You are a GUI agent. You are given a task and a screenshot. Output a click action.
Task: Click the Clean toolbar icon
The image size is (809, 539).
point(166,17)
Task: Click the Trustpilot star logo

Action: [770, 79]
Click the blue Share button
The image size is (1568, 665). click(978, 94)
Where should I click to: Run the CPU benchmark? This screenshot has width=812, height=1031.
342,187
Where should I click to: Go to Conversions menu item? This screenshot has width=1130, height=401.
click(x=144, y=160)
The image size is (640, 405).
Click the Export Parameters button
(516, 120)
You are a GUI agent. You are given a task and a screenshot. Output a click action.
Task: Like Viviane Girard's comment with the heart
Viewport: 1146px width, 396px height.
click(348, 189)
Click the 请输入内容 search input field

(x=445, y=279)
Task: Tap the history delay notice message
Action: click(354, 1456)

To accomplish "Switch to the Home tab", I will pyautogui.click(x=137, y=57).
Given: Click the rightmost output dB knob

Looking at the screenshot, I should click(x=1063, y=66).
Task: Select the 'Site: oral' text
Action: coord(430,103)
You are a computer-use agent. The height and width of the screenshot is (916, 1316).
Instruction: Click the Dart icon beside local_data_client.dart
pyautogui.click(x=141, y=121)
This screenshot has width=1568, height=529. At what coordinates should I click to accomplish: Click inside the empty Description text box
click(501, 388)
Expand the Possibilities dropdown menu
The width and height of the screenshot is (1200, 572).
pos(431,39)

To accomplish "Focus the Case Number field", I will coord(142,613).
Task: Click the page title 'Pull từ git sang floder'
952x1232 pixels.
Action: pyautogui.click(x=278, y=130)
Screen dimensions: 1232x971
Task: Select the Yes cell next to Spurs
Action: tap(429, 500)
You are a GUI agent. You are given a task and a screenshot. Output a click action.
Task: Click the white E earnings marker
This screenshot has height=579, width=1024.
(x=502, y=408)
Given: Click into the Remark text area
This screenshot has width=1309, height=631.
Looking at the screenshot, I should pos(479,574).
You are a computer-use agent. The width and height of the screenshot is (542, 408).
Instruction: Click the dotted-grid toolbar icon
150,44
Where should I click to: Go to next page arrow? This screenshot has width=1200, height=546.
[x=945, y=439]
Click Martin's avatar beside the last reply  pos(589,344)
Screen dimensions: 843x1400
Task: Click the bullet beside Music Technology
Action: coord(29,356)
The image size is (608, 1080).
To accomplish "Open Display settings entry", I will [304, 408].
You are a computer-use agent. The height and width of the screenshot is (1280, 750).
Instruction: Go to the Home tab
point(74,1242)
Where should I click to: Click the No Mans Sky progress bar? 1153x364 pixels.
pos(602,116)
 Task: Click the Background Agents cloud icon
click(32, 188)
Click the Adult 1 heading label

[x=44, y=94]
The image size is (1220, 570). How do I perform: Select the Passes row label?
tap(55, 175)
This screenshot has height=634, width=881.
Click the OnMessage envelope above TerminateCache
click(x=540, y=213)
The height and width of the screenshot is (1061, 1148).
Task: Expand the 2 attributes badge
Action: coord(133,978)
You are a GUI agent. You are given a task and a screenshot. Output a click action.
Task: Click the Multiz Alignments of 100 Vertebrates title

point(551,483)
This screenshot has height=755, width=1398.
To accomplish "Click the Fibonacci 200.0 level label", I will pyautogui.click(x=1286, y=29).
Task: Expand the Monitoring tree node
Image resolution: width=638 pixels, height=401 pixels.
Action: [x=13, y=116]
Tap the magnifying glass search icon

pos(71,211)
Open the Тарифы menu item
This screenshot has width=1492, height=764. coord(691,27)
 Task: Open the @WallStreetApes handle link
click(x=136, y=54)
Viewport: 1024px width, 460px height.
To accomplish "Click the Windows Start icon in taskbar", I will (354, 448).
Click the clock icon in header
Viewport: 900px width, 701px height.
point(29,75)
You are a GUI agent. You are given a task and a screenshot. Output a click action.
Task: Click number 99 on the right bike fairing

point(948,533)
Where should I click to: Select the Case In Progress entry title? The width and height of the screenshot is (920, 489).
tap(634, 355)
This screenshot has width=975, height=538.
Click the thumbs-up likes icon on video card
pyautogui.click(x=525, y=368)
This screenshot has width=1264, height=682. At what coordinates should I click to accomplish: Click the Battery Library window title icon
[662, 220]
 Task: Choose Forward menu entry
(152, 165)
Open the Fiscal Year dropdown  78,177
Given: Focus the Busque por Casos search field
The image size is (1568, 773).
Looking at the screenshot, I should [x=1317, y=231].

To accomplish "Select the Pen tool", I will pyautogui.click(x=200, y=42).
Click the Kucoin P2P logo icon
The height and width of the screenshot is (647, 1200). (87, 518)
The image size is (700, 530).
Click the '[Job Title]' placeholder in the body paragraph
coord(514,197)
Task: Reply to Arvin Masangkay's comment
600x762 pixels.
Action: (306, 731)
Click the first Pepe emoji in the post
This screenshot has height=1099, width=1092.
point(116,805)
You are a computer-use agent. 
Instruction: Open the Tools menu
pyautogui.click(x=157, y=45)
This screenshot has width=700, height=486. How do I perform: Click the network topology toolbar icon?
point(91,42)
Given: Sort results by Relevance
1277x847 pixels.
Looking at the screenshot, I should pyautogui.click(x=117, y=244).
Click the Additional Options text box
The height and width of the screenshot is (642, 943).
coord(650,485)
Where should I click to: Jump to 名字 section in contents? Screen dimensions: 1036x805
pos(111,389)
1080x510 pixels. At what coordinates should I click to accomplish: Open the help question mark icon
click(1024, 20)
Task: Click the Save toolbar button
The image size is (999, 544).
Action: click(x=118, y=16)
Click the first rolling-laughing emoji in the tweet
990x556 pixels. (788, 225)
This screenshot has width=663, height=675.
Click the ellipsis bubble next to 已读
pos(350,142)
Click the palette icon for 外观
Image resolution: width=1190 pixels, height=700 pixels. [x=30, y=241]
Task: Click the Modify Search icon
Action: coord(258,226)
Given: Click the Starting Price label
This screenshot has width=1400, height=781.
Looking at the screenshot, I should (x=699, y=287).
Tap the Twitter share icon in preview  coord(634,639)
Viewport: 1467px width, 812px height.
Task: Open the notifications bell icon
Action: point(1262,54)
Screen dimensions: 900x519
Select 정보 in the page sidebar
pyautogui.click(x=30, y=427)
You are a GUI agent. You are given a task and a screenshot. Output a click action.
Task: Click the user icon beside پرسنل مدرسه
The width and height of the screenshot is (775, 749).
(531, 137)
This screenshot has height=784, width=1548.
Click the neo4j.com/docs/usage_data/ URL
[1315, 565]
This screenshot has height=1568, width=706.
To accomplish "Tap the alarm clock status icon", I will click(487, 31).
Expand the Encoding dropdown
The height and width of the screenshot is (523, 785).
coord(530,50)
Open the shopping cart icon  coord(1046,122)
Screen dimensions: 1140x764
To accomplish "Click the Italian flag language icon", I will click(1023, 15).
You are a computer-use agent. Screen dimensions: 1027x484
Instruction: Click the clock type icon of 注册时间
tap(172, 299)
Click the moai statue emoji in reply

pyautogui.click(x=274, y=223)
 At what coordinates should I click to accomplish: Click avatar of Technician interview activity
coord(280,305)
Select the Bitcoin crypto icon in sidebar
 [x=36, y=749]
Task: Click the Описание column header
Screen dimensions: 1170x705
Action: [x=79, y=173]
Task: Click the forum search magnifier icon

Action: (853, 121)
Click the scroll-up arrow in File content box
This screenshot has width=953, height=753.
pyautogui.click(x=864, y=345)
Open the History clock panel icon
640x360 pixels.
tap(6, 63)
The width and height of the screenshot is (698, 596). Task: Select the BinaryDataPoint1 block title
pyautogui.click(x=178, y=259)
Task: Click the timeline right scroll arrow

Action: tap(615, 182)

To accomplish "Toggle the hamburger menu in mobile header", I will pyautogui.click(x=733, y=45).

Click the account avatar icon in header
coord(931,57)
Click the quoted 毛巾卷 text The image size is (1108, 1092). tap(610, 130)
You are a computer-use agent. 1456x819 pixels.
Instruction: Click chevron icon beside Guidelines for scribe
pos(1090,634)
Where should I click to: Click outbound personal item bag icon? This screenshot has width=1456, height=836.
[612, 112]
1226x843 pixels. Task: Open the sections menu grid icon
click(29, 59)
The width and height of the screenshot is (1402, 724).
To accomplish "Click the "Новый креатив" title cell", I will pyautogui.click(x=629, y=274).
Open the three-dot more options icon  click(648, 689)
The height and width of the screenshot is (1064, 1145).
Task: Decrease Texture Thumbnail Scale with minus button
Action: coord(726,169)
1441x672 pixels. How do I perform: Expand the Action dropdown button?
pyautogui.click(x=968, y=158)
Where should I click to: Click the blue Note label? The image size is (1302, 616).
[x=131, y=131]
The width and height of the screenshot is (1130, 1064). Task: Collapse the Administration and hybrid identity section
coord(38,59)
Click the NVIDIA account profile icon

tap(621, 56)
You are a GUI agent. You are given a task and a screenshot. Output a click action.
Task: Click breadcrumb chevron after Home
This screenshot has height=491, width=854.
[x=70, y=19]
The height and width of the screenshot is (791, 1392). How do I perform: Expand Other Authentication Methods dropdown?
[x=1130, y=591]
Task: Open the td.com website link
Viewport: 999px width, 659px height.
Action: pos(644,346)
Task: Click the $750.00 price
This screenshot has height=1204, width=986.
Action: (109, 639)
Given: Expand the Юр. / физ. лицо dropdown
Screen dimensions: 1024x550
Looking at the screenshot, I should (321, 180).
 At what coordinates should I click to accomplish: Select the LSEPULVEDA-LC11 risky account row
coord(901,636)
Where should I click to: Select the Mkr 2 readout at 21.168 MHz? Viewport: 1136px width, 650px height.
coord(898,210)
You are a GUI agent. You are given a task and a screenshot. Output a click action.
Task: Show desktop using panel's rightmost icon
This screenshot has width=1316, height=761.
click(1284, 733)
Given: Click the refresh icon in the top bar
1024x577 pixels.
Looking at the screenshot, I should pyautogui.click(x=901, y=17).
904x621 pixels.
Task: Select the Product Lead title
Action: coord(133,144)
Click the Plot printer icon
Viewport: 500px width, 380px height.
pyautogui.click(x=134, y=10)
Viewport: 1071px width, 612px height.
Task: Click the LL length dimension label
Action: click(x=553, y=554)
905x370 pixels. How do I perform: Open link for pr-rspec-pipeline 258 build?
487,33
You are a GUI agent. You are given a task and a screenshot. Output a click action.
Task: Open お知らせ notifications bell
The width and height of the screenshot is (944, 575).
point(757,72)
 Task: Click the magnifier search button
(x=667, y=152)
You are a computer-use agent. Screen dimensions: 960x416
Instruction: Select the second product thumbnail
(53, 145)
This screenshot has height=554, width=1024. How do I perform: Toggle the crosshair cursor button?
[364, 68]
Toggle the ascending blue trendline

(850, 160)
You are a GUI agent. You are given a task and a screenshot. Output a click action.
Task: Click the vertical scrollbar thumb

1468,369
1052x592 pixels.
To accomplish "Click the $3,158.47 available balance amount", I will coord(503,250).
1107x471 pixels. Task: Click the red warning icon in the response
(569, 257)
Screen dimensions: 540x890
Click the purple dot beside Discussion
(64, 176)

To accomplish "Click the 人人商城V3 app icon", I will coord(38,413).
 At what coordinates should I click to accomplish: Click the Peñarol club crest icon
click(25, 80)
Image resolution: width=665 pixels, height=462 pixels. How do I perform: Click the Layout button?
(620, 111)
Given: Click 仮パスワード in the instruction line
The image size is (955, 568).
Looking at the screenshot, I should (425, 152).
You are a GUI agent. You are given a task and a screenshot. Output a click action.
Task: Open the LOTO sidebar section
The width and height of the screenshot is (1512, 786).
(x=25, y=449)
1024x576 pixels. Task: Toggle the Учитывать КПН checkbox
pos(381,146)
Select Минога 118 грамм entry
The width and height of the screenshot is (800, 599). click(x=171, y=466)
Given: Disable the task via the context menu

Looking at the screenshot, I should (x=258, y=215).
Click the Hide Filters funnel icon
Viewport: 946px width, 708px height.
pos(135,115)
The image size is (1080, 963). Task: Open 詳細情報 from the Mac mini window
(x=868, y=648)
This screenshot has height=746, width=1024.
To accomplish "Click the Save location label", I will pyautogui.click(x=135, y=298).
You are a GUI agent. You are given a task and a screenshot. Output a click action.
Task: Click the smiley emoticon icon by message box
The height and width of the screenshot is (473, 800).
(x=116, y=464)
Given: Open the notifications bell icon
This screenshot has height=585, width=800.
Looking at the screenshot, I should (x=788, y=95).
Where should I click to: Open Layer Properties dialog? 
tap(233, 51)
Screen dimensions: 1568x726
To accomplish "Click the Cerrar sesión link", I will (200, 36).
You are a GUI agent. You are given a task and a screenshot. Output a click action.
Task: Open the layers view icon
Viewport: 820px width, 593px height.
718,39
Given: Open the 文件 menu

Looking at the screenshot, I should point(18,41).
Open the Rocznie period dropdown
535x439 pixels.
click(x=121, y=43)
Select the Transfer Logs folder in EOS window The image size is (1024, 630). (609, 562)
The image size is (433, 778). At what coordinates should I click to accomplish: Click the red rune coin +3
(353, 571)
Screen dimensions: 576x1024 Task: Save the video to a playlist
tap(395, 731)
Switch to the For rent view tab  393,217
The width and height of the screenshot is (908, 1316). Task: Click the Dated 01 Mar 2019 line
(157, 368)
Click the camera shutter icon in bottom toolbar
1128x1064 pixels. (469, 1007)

———

■ **What you are asked to do**
Report each line above containing the string "Switch".

■ **Result of the exercise**
To accomplish "Switch to the Home tab", I will pyautogui.click(x=137, y=57).
Switch to the For rent view tab  393,217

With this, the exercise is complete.